I imagine with frugal living you could retire at 40


In the US 200k is what you need to achieve the standard of living of an average German citizen on welfare. /s


As somebody who has lived both places that’s not far off.


The problem with America is you can fall off really quickly. I've had really good years. Then you get fired, you don't have health insurance since for some God forsaken reason we tie health-care to employment.

Unexpected medical bills pop up. You're out tens of thousands overnight. Maybe you miss a mortgage payment since unemployment insurance is next to nothing.


That used to be true now it’s worse. My hospital system and health insurer play chicken every 12-24 months. I’ll get letters saying I can’t see my doctor anymore, then they go up until some midnight deadline, make a deal, and I get an email saying I can still go to the doctor.

Sometimes it doesn’t work out through! You could have the same job, health insurance, and doctor for a decade - and ooops! The next day you have to drive an hour away to see some new doctor you never met before who isn’t as good as your doctor.

And that all comes down to this financial gamesmanship between hospitals and insurers.
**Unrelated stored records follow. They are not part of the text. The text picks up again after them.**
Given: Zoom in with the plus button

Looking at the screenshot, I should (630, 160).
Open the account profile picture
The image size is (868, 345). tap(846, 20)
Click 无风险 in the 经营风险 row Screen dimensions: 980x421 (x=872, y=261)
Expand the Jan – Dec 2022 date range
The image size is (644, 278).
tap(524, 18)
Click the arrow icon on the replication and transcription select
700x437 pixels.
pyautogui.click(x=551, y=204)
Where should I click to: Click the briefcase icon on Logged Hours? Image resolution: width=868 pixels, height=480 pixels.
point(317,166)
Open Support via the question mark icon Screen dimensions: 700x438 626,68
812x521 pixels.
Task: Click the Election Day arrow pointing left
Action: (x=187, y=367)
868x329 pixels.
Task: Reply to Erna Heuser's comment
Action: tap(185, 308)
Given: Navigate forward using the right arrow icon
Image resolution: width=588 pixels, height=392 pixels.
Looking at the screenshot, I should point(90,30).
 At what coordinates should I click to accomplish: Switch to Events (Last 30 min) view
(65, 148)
It’s nuts, literally the dumbest combination of petty greed and literal life altering decisions possible.


I worked extensively with India (Pune, Bangalore, Hyderabad), Poland (Krakow) and Kenya (Mombasa, Kisumu).
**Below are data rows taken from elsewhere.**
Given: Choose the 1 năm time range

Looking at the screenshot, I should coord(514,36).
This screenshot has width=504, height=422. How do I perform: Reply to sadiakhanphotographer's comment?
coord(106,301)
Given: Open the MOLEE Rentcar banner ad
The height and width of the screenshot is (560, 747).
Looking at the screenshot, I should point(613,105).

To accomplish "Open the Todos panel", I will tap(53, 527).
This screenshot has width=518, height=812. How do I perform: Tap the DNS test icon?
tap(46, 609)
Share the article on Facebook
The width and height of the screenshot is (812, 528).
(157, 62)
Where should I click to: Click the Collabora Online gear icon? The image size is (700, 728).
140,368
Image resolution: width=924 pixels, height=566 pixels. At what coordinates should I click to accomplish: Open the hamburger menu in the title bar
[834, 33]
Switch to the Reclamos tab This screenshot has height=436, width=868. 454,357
You can find good people everywhere but due to education (real, useful education - in my case IT and dev) there are real differences in the average competency. Poland is by far the best.

And then there is culture, especially communication culture that is hugely different between these countries. I am French so the easiest was Poland.

When you go to Krakow you are for a treat as well - but Kenya and India are fantastic as well (just way bigger)


Have you considered Malaysia? approx the same cost of living as Poland and they grew up speaking English. Timezone is a bit trickier but asian work culture is solid.


Same experience for me but with west africa.


I've found Ghana to be the only country in West Africa where you can reliably outsource and get quality work back with no headaches. Maybe if I did business in French, Senegal would be reliable as well. But the rest of West Africa has a long way to go even getting reliable rule of law. (Which is weird, because you would think Nigeria would have its act together.)

But yes, Kenya is the star out in East Africa. Even among a lot of other scrappy nations in the EAC, Kenya stands out. No question.

For African outsourcing, I can't recommend Ghana and Kenya enough. Only problem right now is that, you kind of have to know someone to get access to the really good guys. Demand is high relative to the guys available with known track records.


Very cool, thanks for sharing! I have writing work on the side for engineers, if you know any. Great way to get your writing skills going while getting paid to play with tech.